Among this great cast of characters, Witherspoon stands out as Tracy Flick, one of the truly memorable characters of recent cinema. In a sense Tracy is the very embodiment of our American Ideals. With her strong work ethic, lofty ambitions and can-do attitude, Tracy possesses all the traits we as Americans typically admire (even Mr. McAllister acknowledges her admirable qualities), and, on the surface at least, she seems to be the ideal student/citizen, just as Mr. McAllister, three time Teacher of the Year, appears to be the ideal teacher/citizen. But just as Mr. McAllister conceals a dark side behind his outwardly respectable veneer, so Tracy hides darker aspects of her character behind her all-American girl image and go-getter attitude. Using her cute-as-a-button looks, chipper demeanor, and school girlish attire to disguise the vindictive, conniving, power-hungry little egomaniac within, Tracy will do anything to get what she wants and destroy anyone who stands in her way – just the qualities needed, perhaps, to rise to high political office! And, indeed, the last time we (and Mr. McAllister) see Tracy, she’s entering the limousine of a powerful politician. It is tempting to say that Tracy represents American Idealism run amok; but perhaps it is more accurate to say that her darker qualities go hand-in-hand with her more admirable qualities, that they are the corrupt flip-side of her idealism, part and parcel of her success, the essential character traits necessary to bring about the fruition of her political goals. In any case, Tracy Flick is a deliciously wicked comic creation, and Witherspoon, whose failure to garner an Oscar nomination for her performance was a travesty, savors every moment of this juicy role.
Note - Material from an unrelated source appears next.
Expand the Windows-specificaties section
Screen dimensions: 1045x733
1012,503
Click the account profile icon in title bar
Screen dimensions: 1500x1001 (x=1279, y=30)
Trivia: The ungodly screams heard on the soundtrack whenever Tracy gets really upset, such as when she first realizes that Paul is running against her, is part of Ennio Morricone’s score to an obscure 1966 spaghetti western starring Burt Reynolds called Navajo Joe, which is shown periodically on the Encore Western channel (this is not a recommendation)

3 Responses to “Election (Alexander Payne, 1999)”

  1. You make a great case for this movie. I thought it was
    a good movie , though I’m not quite as enthusiastic about it as you.
    I enjoyed reading your review, however I think it could
    have been shorter. Good work.

  2. Thanks, Hummer. You’re probably right about it being too long. Would you like to become my editor? : )

  3. I just read your review on “Singing In The Rain”. I am
    sending my comment on that movie here because on your page you did not have a place for comments. I think you were right on about “Singing In The Rain”.
    Your review was very well done. Thanks. I loved that movie As far as “Election” I already commented on that.